PROBLEM TO SOLVE. Copy the text of every record below, substituting "check box" for "checkbox" and changing nothing else. Leave out the pictures.

DATA FOR THE TASK.
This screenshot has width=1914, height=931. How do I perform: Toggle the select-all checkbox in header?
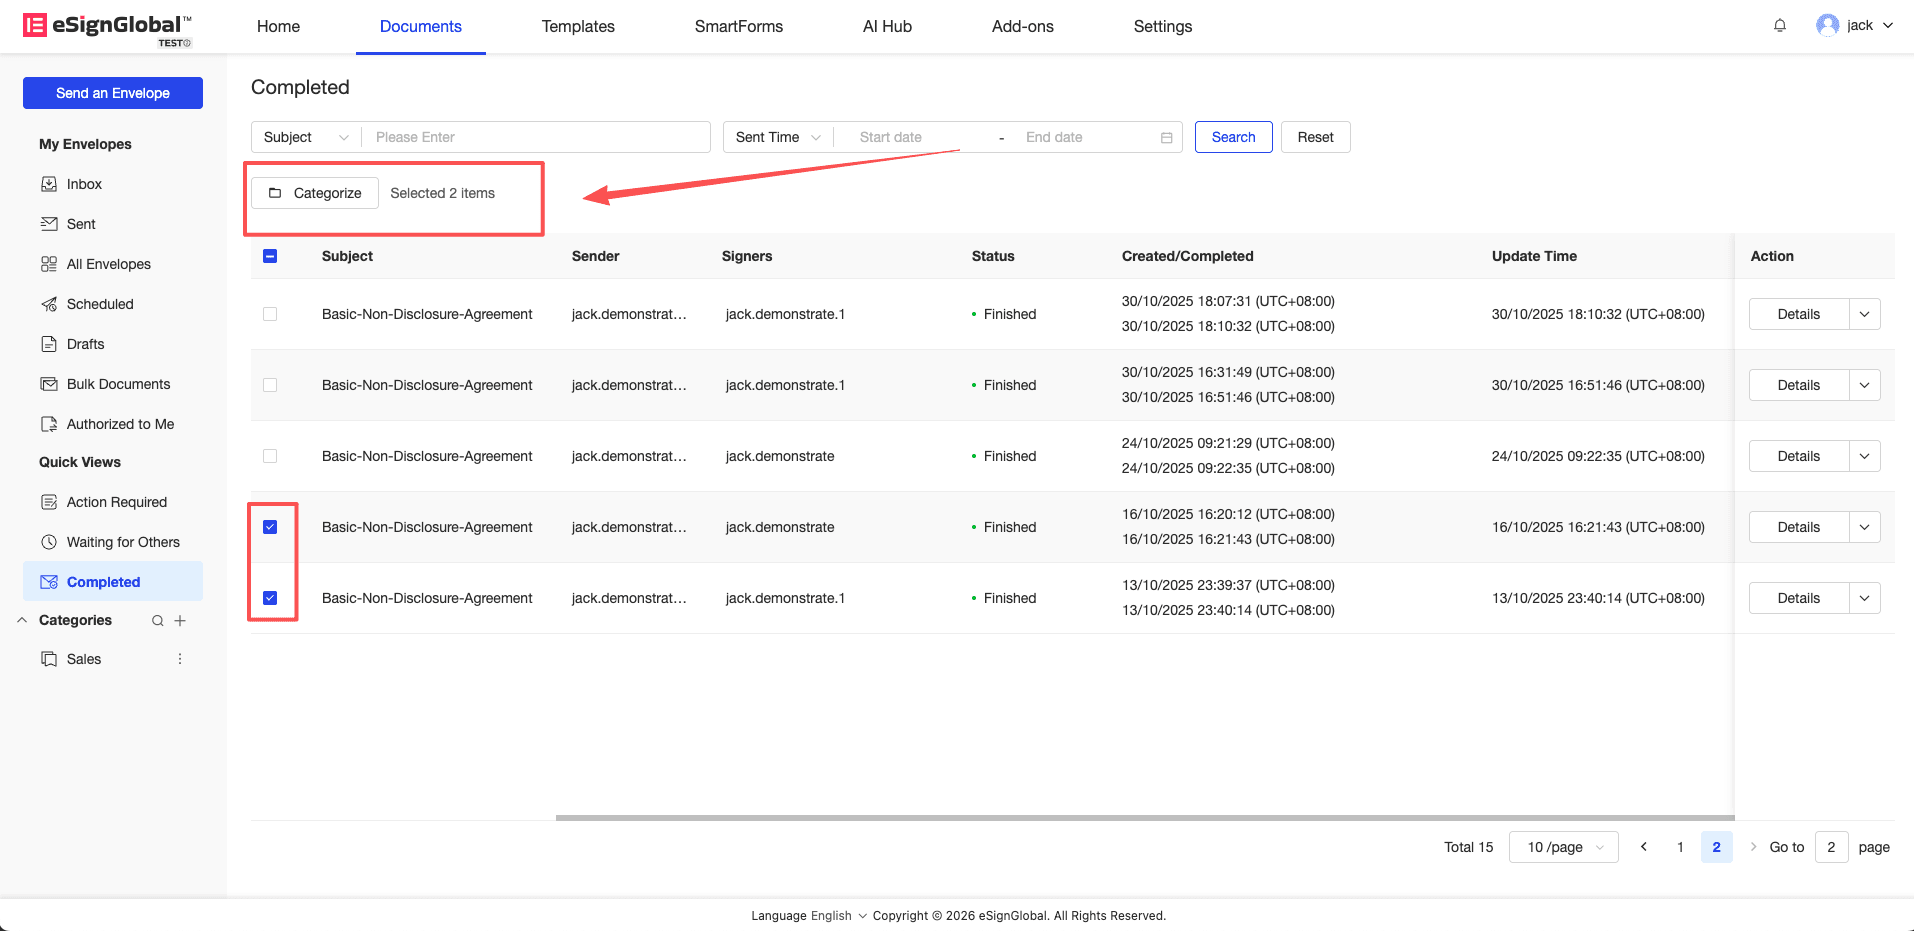270,256
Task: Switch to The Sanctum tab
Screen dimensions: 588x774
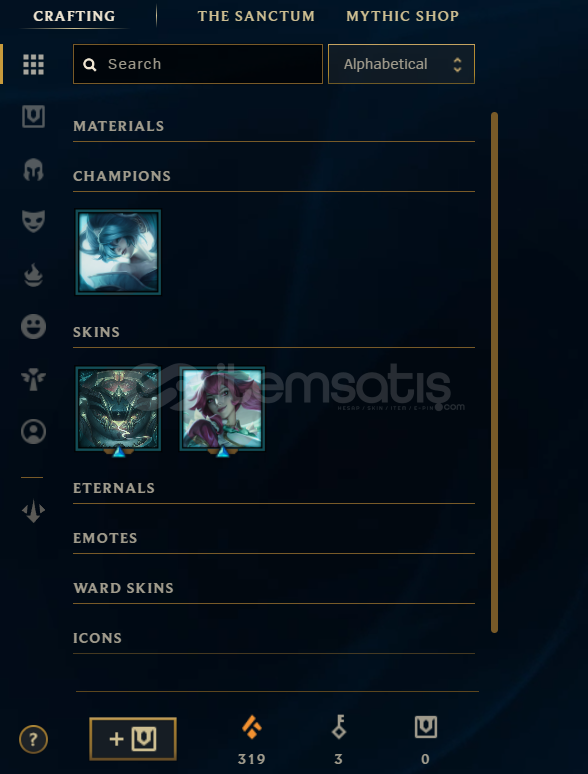Action: tap(256, 16)
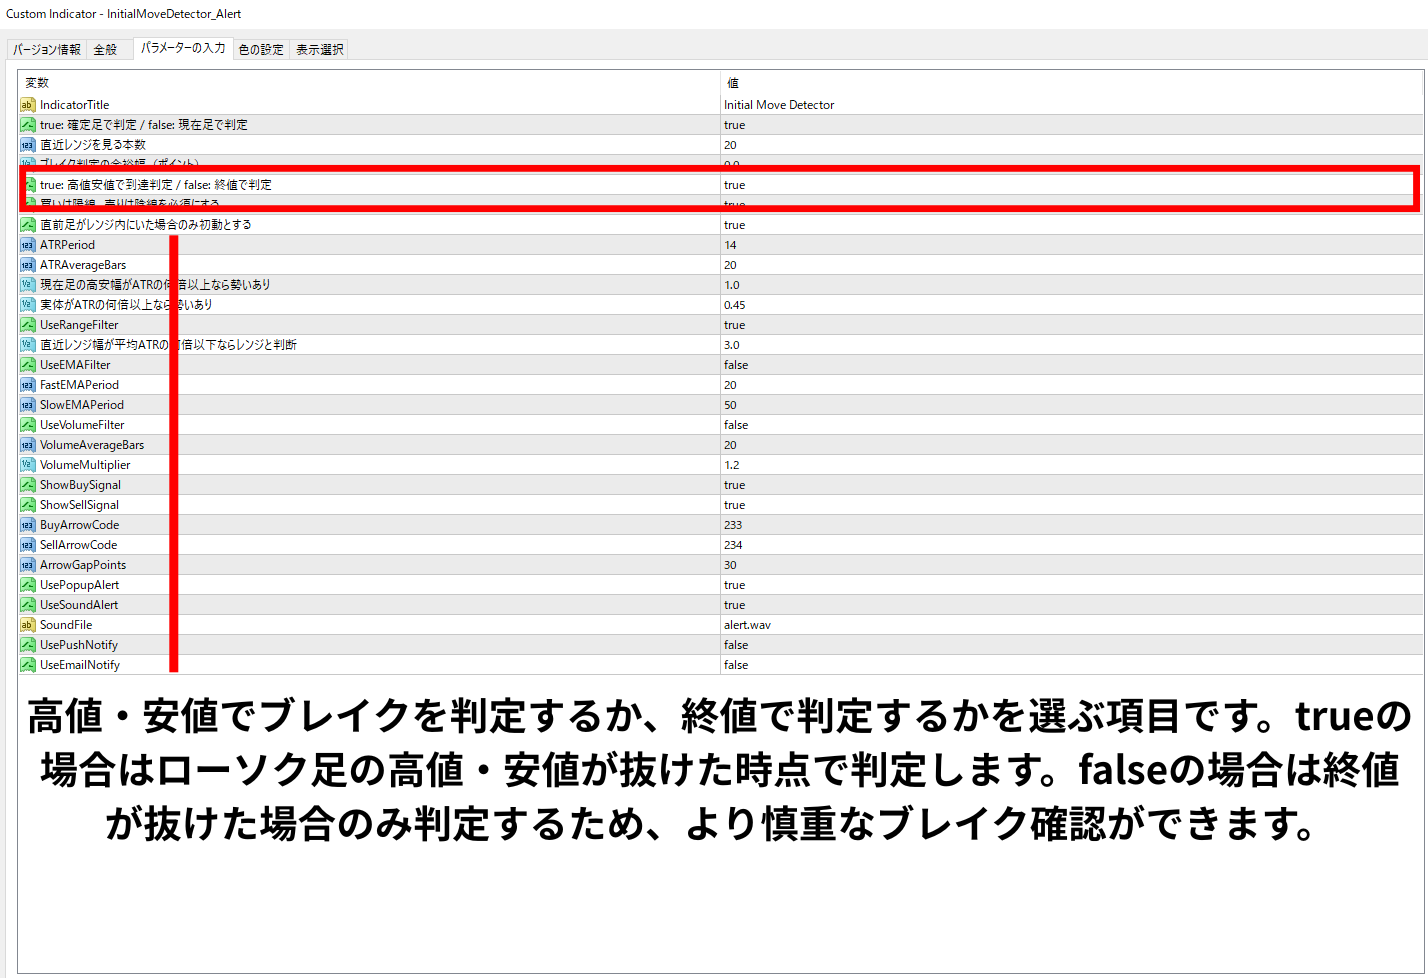Click the 変数 column header

pos(37,83)
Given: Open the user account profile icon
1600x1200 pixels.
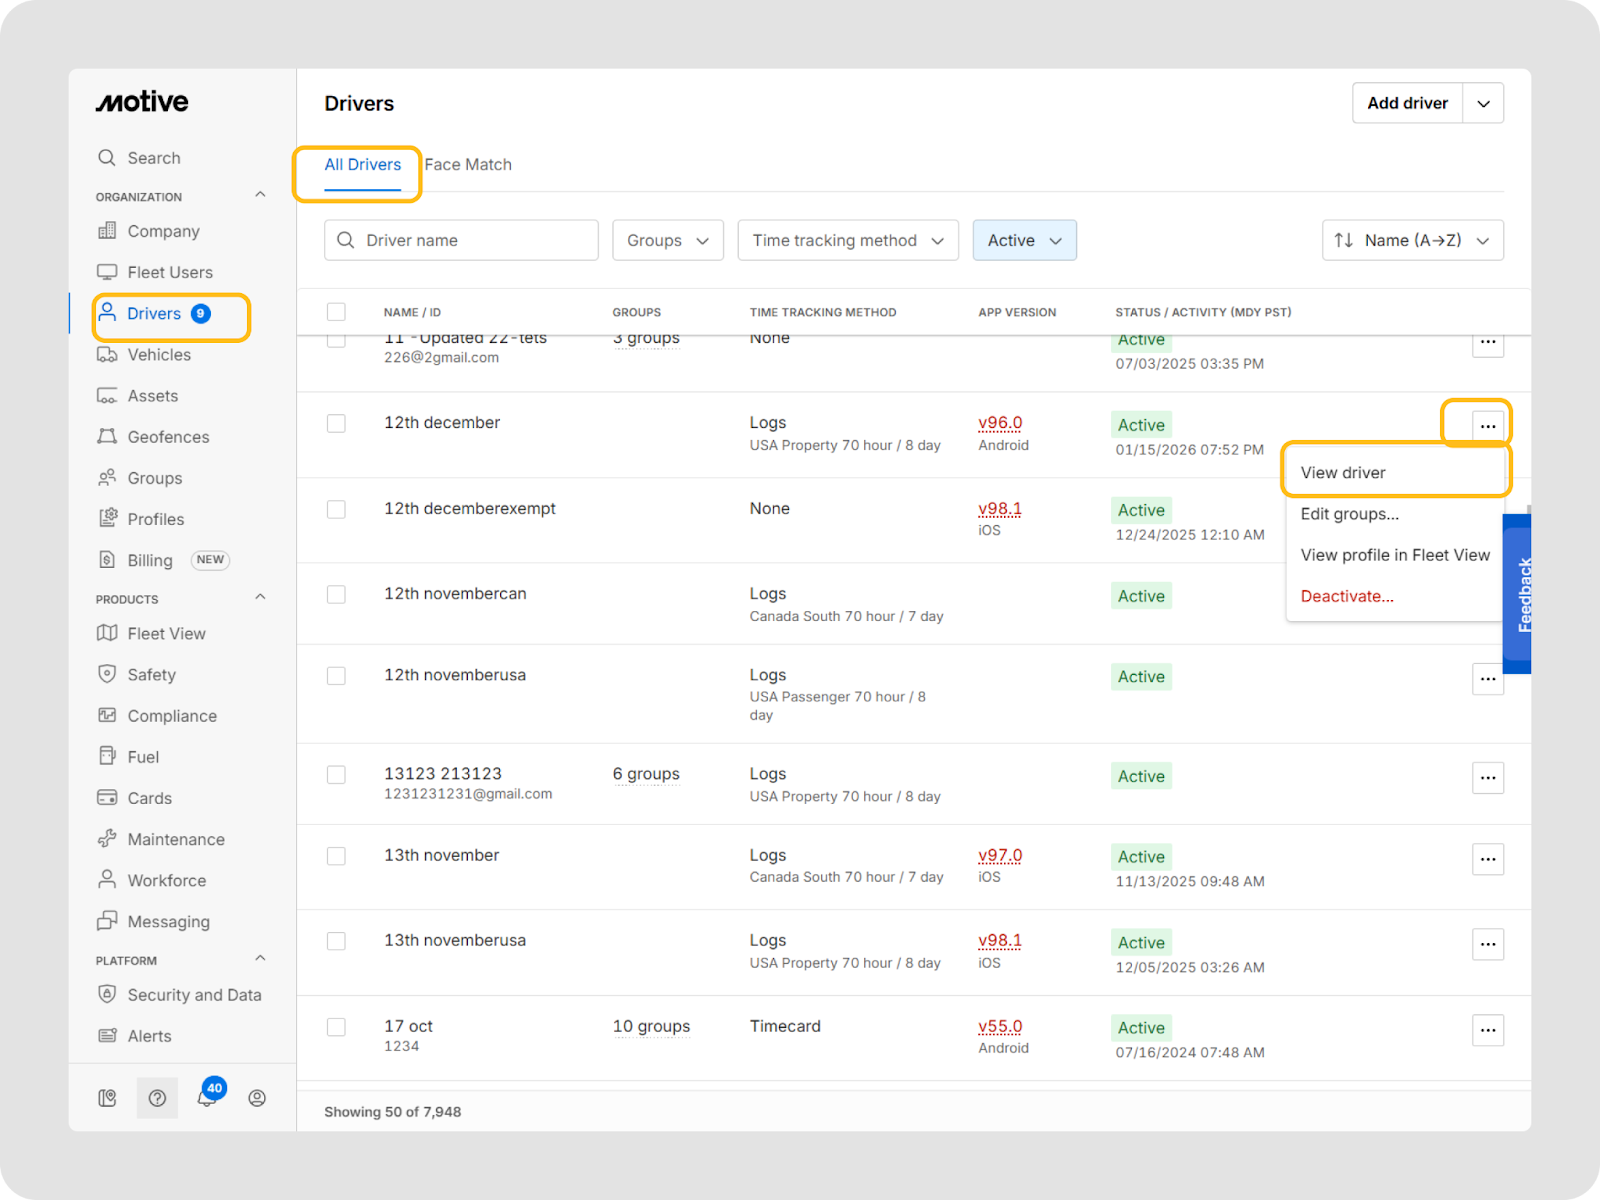Looking at the screenshot, I should (257, 1098).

FULL ANSWER.
This screenshot has width=1914, height=931. How do I perform: Toggle the select-all check box in header?
270,256
Task: Switch to The Sanctum tab
Screen dimensions: 588x774
Action: tap(256, 16)
Click the 変数 column header

pos(37,83)
Given: Open the user account profile icon
1600x1200 pixels.
Looking at the screenshot, I should (257, 1098).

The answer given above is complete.